My R Markdown project notebooks tend to be a bunch Rmd files that include many exploratory graphs and models, and a lot of data wrangling to get the data into the appropriate forms for each. I’ll often want to repeat the data-wrangling steps in a new Rmd before trying something else.
In the past I’ve copy-pasted some of the data-wrangling code into a new file, but one can lose track how two copies of the same task change slightly. Functionalizing or extracting the data-wrangling code, on the other hand, seems like it can be more effort than it’s worth.
So I created a source_rmd()
function (below, and in a gist) that extracts the source code from an *.Rmd and runs it, optionally setting a null graphics device for plots. Now I run this function at the top of notebook files to load the environment of a previous notebook, and start off with wrangled data and models.
Some questions:
- Am I just lazy to avoid functionalizing my code? Is there a good rule-of-thumb as to when to do so? I tend to think that it’s when you start wrangling more than one data set the same way.
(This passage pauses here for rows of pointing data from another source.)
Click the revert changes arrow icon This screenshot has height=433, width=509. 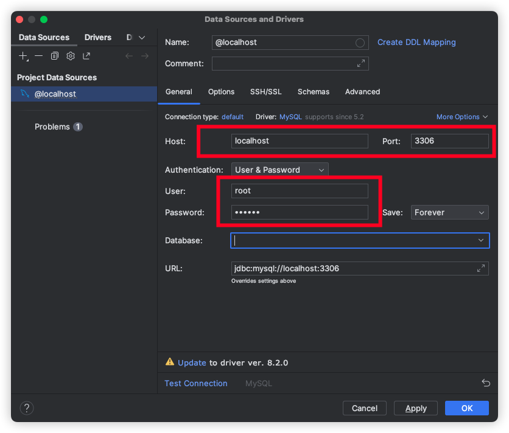[x=486, y=383]
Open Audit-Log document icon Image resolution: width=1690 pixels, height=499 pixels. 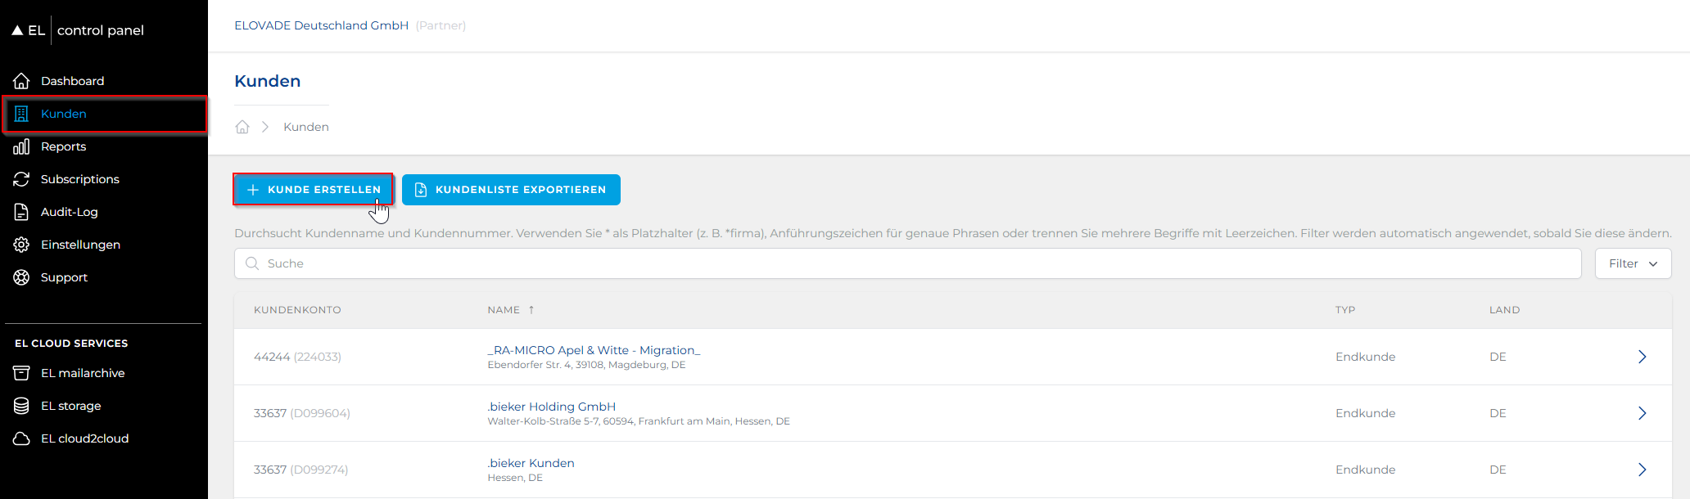pos(22,212)
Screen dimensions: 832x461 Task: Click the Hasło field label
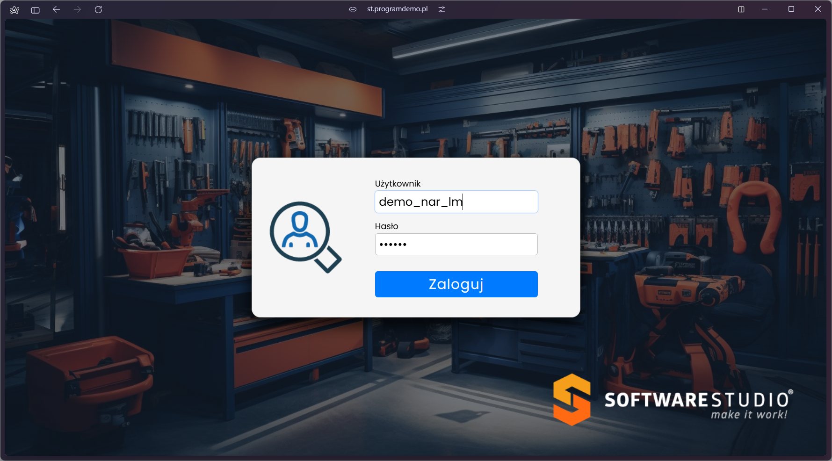point(386,226)
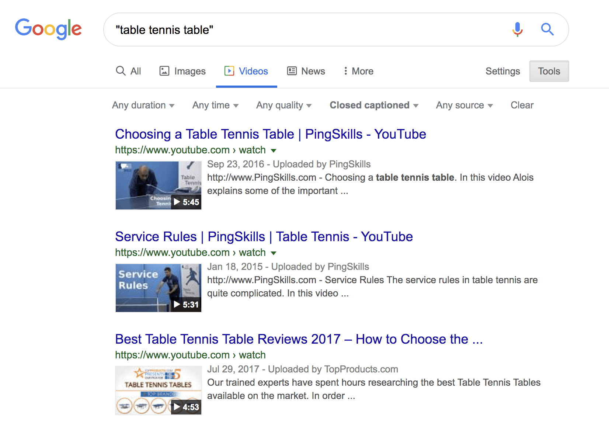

- Is there a better approach to workflow within a project?
- Is this implemented more robustly elsewhere? Any thoughts on improving it?
- I thought about something that would select chunks to run, but decided that this was just the level of specificity at which functionalizing the code and putting in an external
R/
folder makes sense.
- I thought about something that would select chunks to run, but decided that this was just the level of specificity at which functionalizing the code and putting in an external
- Is there a good place for this function to live that I might submit a PR?
#' Source the R from an knitr file, optionally skipping plots
#'
#' @param file the knitr file to source
#' @param skip_plots whether to make plots. If TRUE (default) sets a null graphics device
#'
#' @return This function is called for its side effects
#' @export
source_rmd = function(file, skip_plots = TRUE) {
temp = tempfile(fileext=".R")
knitr::purl(file, output=temp)
if(skip_plots) {
old_dev = getOption('device')
options(device = function(...) {
.Call("R_GD_nullDevice", PACKAGE = "grDevices")
})
}
source(temp)
if(skip_plots) {
options(device = old_dev)
}
}